The history of the last 50 years teaches us that, if dangerous weapons and technologies are to be controlled to the safety and security of all, it must be done early, before the programs become entrenched. That time may well be now with respect to weapons in space. The United States does not have a secure future in space without broad and sustained international cooperation. The deployment of weapons in space, whether offensive or defensive, would make this necessary cooperation difficult if not impossible. There would likely be retaliation, which would seriously degrade the progress that has been made over the last five or six decades toward multilateral international cooperation in space.

The groundwork for a comprehensive treaty-based regime has been laid, and the importance of this objective is clear.
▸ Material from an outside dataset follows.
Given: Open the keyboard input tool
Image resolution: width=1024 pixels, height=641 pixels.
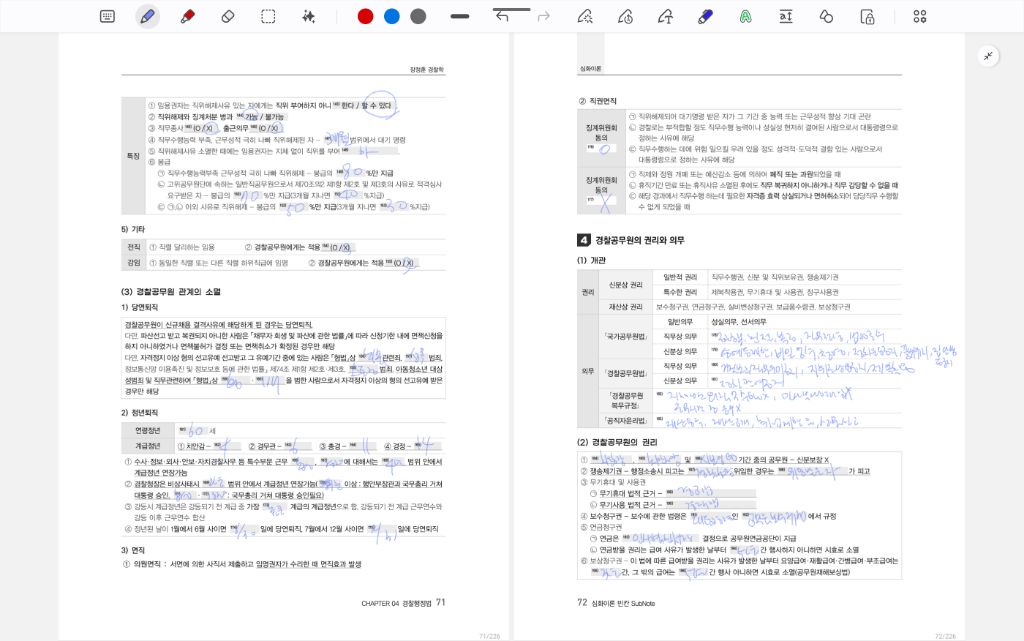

Much work remains, but the creation of a space regime, under which the international community decisively enshrines space as a peaceful environment, ultimately is the only thoroughgoing alternative to a weaponized space free-for-all. The United States and the rest of the world risk being rendered forever vulnerable to the vagaries and fluctuations of technology development. In this age of a worldwide struggle against international terrorism, this is the last thing we should want.

Preventing the weaponization of space is of paramount importance to world stability. Any deployment of weapons of a significant nature in space, particularly highly capable weapons systems such as a space-based missile defense, could provoke countermeasures. There are many important assets in space, and it is highly likely that they will only continue to flourish in the current sanctuary environment in place since the days of Eisenhower. Above all, we should never take the slightest chance of impairing early warning systems on which the long nuclear peace between the United States and Russia may continue to depend.


Thomas Graham, Jr. is a former special representative of the president for arms control, nonproliferation, and disarmament. In this and other senior capacities, he participated in every major arms control and nonproliferation negotiation in which the United States took part from 1970 to 1997. Graham is the author of Disarmament Sketches (2002), Cornerstones of Security with Damien LaVera (2003), and Common Sense on Weapons of Mass Destruction (2004).


ENDNOTES

1. Michael Krepon, “Space Weapons and Proliferation,” Nonproliferation Review, September 2005.

2. “Defending Missile Defense: An Interview With Missile Defense Agency Director Lt. Gen. Henry Obering,” Arms Control Today, November 2005, pp. 6-11.

3. Jeff Kueter and Andrew Plieninger, “Saving Space: Securing Our Space Assets,” Marshall Institute Policy Outlook, July 2005.